February 16, 2013 by Beans Ahoy
Colombia for the last few years has been some terrific specialty coffee. Colombian coffee is often written off as a mass production coffee, and whilst it is true that Colombia has a huge coffee production, not all of their coffee is a low quality commercial product.
The Geisha tasted is grown at between 1500 and 2000 meters. The altitude was no surprise however, the coffee exhibited all of the flavours and aromas of high altitude coffee. The beans themselves were typical geisha, some large, some small, most with the typical elongated shape but what was really extraordinary is the cleanliness of the beans. The whole presentation of the coffee was excellent.
Enough of the stats and background though because what I really want to talk about is the taste of this coffee. Put simply, it is excellent. There are complex flavours, interwoven with delicate hints of wild flower and lavender and despite being a typical geisha flavour it is a robust one. The flavour and aroma fills the mouth and doesn’t die out for quite sometime.

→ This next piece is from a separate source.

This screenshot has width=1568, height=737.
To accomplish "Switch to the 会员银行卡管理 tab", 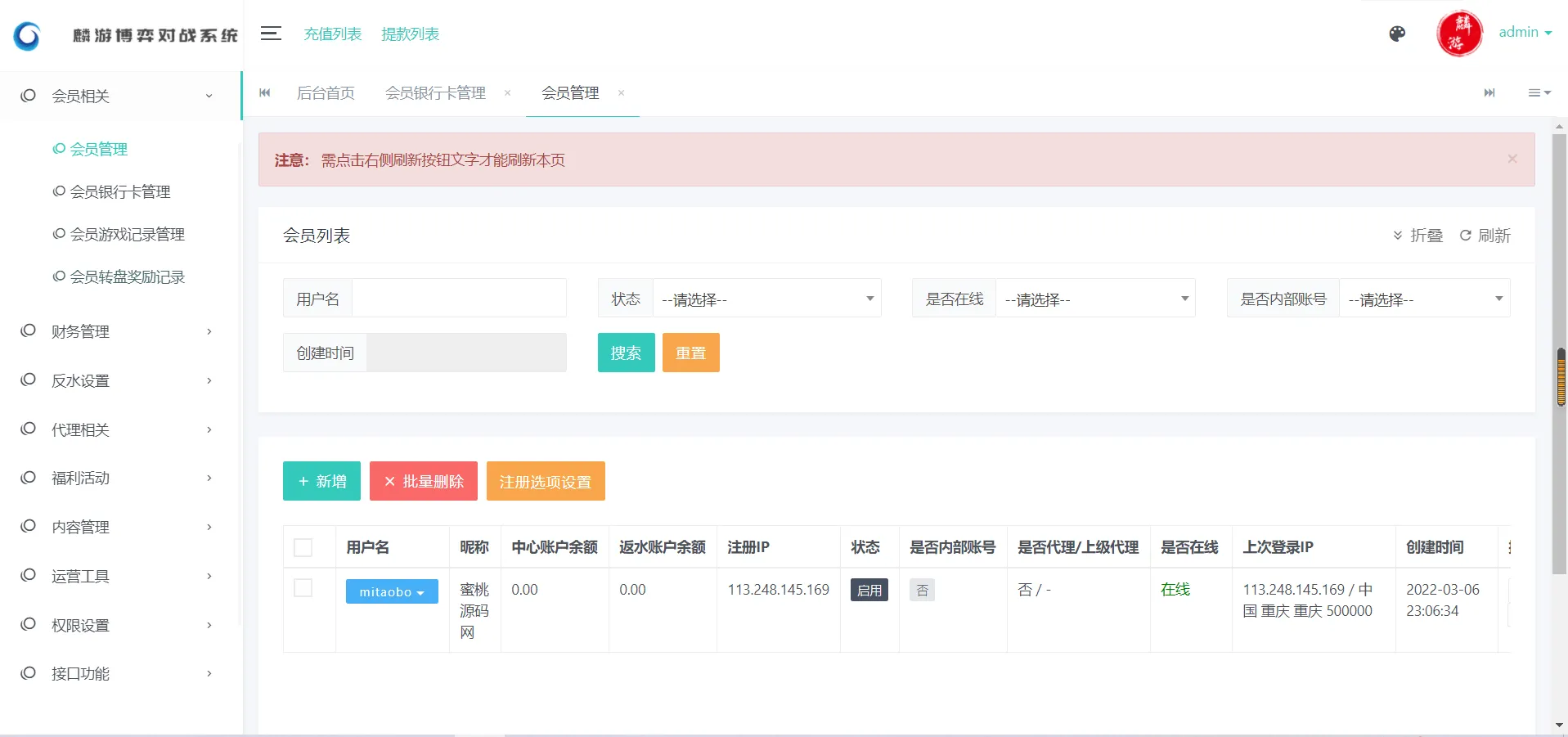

There is no doubt that this is a high quality coffee, but the production is low and is usually presold from what I have heard. Do email if you are interested in getting hold of some.
I really do hope that Colombia sticks on this path of coffee production. Coffee is obviously very important to their economy, but concentrating some of their better soils and climates on specialty coffee production will really help some of the coffee producers in Colombia. This really is very good.
The aroma is the typical geisha lavender, honey, and lemon zest. However, it’s richer with strong hints of dry jasmine. Perhaps more than any other geisha there was the overwhelming smell of a black bergamot tea. The aroma continued into the taste, initially lemon, but a little bit of bitterness in this geisha, not unpleasant, just a little tart. As ever, a flavour unique to geisha, something I have coined “geisha-ness”.